"Falling Ma
n“ in der Regi
e von Sandra S
trunz

Ein Stück, das von der Realität am 11.09.2001 und danach erzählt

 

Es ist ein kalter, winterlicher Samstagabend an dem die Inszenierung „Falling Man“ von Regisseurin Sandra Strunz auf der Bühne des Thalia Theaters in der Gaußstraße aufgeführt wird. Als ich das Theatergebäude betrete, umhüllt mich die angenehme Wärme des Foyers. Viele Menschen sind da, die später zusammen mit mir in einem gemütlichen Saal sitzen und das Stück erleben werden. Viele offene und nette Gesichter. Man kann sich gegenseitig über allerlei Sachen und vor allem über die Erwartungen an das Stück austauschen. Es gibt bequeme Möbel, ein rotes Sofa – ein echter Hingucker... Diese herzliche und ganz natürliche Atmosphäre des Festivals „Um alles in der Welt – Lessingtage 2011“ bezauberte mich nicht weniger, als das Stück selbst.
In der Inszenierung nach dem gleichnamigen Roman des US-amerikanischen Schriftstellers, Don DeLillo, geht es um ein katastrophales Ereignis: den Terroranschlag am 11. September 2001 auf die Türme des World Trade Centers in New York. Dem Zuschauer wird eine Tür in die persönliche Welt von Menschen geöffnet, die diese Katastrophe unmittelbar in ihrem brodelnden Epizentrum erlebt haben. Stück für Stück rekonstruieren sie diesen folgenschweren Tag.

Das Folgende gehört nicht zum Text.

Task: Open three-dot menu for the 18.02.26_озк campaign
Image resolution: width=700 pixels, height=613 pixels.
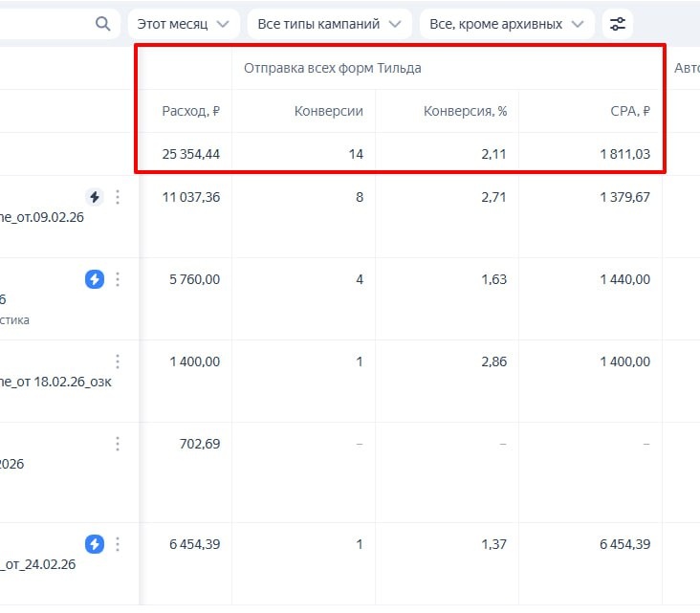Action: (x=118, y=361)
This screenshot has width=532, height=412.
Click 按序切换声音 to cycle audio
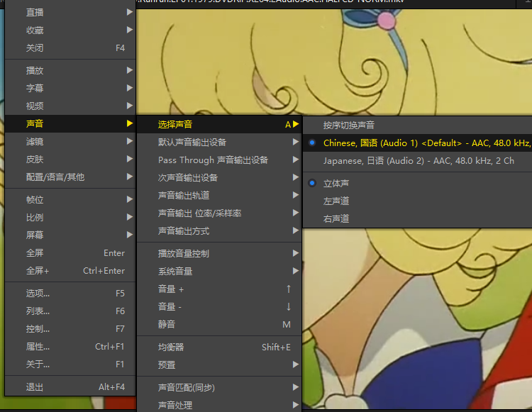pos(349,126)
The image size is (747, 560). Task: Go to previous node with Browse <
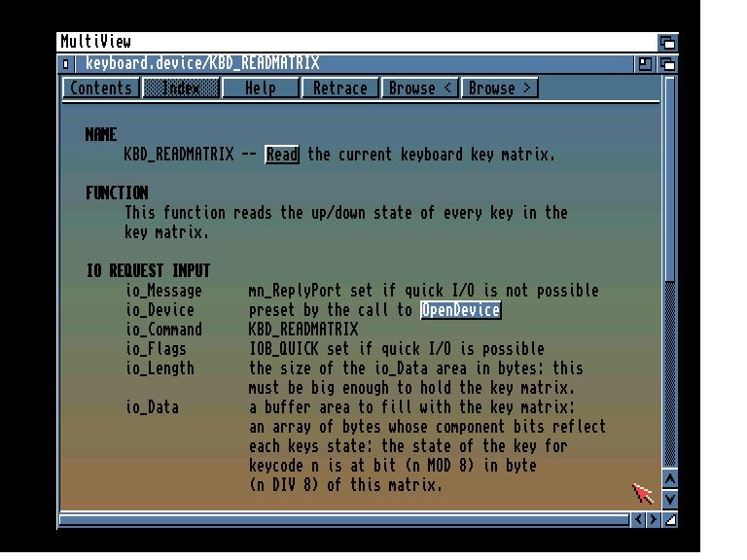(420, 88)
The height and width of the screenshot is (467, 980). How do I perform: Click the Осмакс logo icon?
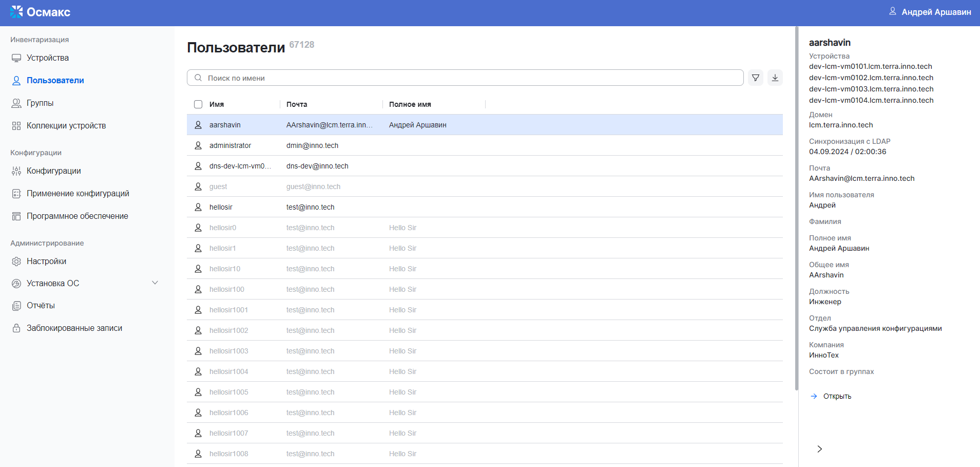tap(16, 12)
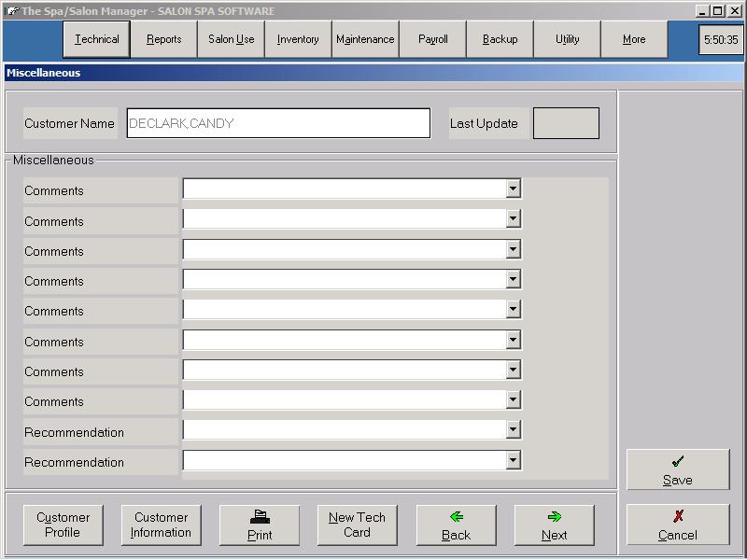Expand the first Comments dropdown
Image resolution: width=747 pixels, height=560 pixels.
513,189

Mit Staub bedeckt kommt Keith, gespielt von Sebastian Rudolph, ein Mann, dem die Rettung aus den Trümmern gelingt, zu seiner Ex-Frau Lianne, gespielt von Cathérine Seifert, nach Hause. Weder diese beiden, noch Nina, gespielt von Barbara Nüsse, verraten eine Antwort auf die Frage: Aus welchem Grund sucht Keith ausgerechnet seine Ex-Frau auf? Ich hatte den Eindruck, dass ein unsichtbarer Draht zwischen den Menschen entstanden ist, als das Tragische passierte. Vielleicht ist das die Antwort auf diese Frage. Denn es gibt parallel noch eine Figur, die eine ähnliche Situation erlebt. Martin, gespielt von Rafael Stachowiak, erzählt, wie ihn seine ehemalige Gattin zum ersten Mal nach 20 Jahren anruft, als sie im Fernsehen sieht, wie sich ein Flugzeug in einen der Türme stürzt. Das Stück erzählt die Geschichte noch zwei weiterer Figuren, die sich im Moment des Anschlags in den Twin Towers befanden: Keiths Freund Rumsey, gespielt von Daniel Lommatzsch, und Florence, gespielt von Birte Schnöink. Leider überleben nicht alle von ihnen diese Tragödie.

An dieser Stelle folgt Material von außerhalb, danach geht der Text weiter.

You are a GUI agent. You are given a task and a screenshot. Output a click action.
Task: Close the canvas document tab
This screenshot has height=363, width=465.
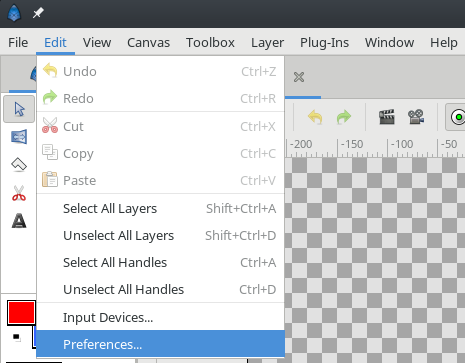click(299, 77)
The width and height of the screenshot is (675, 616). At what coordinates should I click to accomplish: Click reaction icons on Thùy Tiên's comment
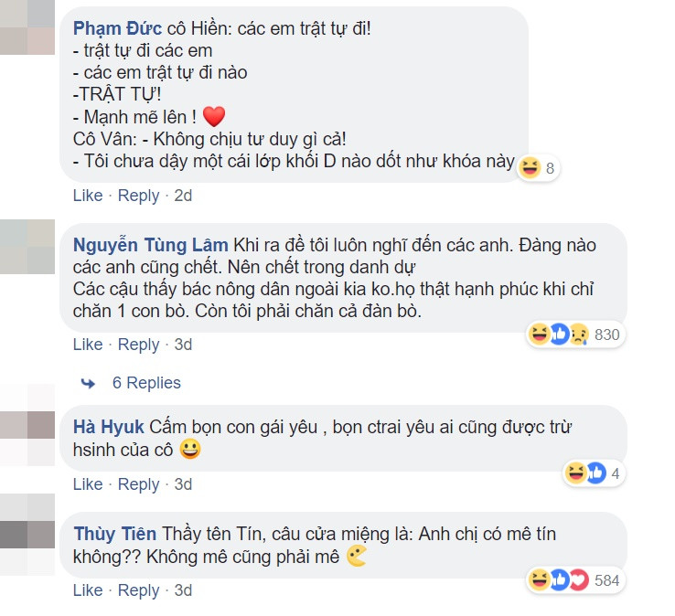558,580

Überall auf der Bühne ist Staub. Staub auf dem Boden, in der Luft, auf den Kostümen, auf den Gesichtern. Staub auf der Aktentasche, die Keith aus dem einstürzenden Gebäude gerettet hat. Vergeblich versucht der eine oder der andere diesen Staub abzuschütteln. Denn er kommt aus allen Ecken, vom Dach, vom Boden wieder zurück. Für mich wurde er zum Symbol des Terroranschlags. Staub der Vergangenheit, der an die Tragödie und gleichzeitig an die damit verbundenen Ängste und Unsicherheiten von Menschen nach dem 11. September erinnert und immer wieder zurückkehrt.

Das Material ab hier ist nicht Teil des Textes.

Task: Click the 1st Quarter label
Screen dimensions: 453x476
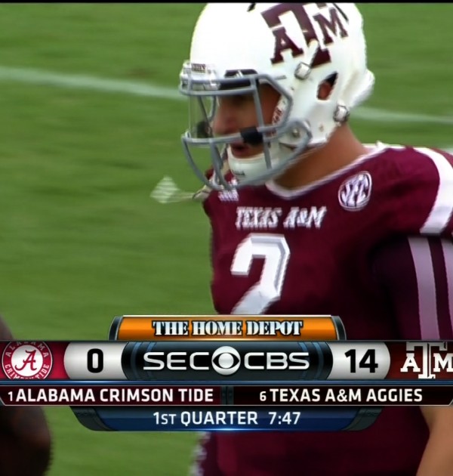Action: tap(205, 418)
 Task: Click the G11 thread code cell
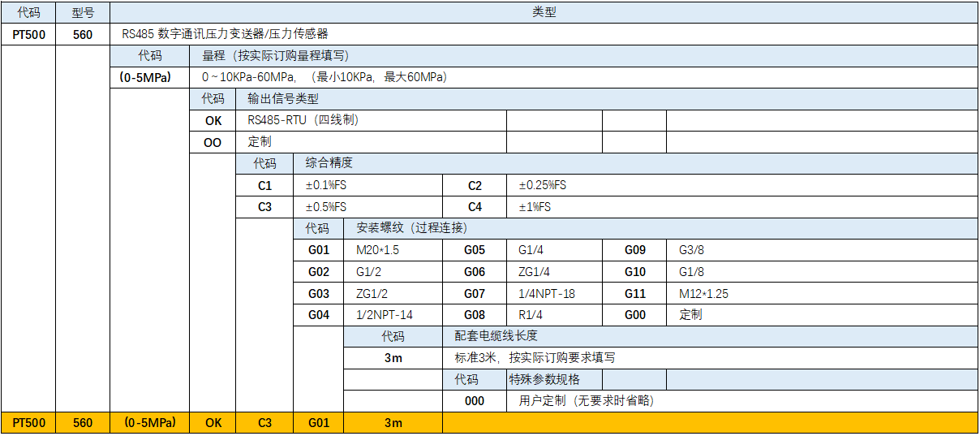[635, 293]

Die unmittelbare Nähe zur Bühne und den Schauspielern brachte mich näher zu dieser Geschichte, zum realen Geschehen und zum Nachdenken über die in den Trümmern Begrabenen: Was dachten sie? Was fühlten sie? Wie geht es ihren Familien?
Obwohl Musik in diesem Stück kaum präsent ist, fehlte sie mir heute nicht. Der Text ist reich an tief greifenden Gedanken und schönen und interessanten Dia- und Monologen. Das brillante Schauspiel lies die Zeit für mich mit Lichtgeschwindigkeit rasen.
Das Stück „Falling Man“ hat viel zu bieten. Es behandelt unsere Realität und greift existentielle Fragen auf. Das brillante Schauspiel und die schöne Regiearbeit machen diese Inszenierung zu einem einzigartigen Erlebnis. Deswegen finde ich „Falling Man“ besonders sehenswert.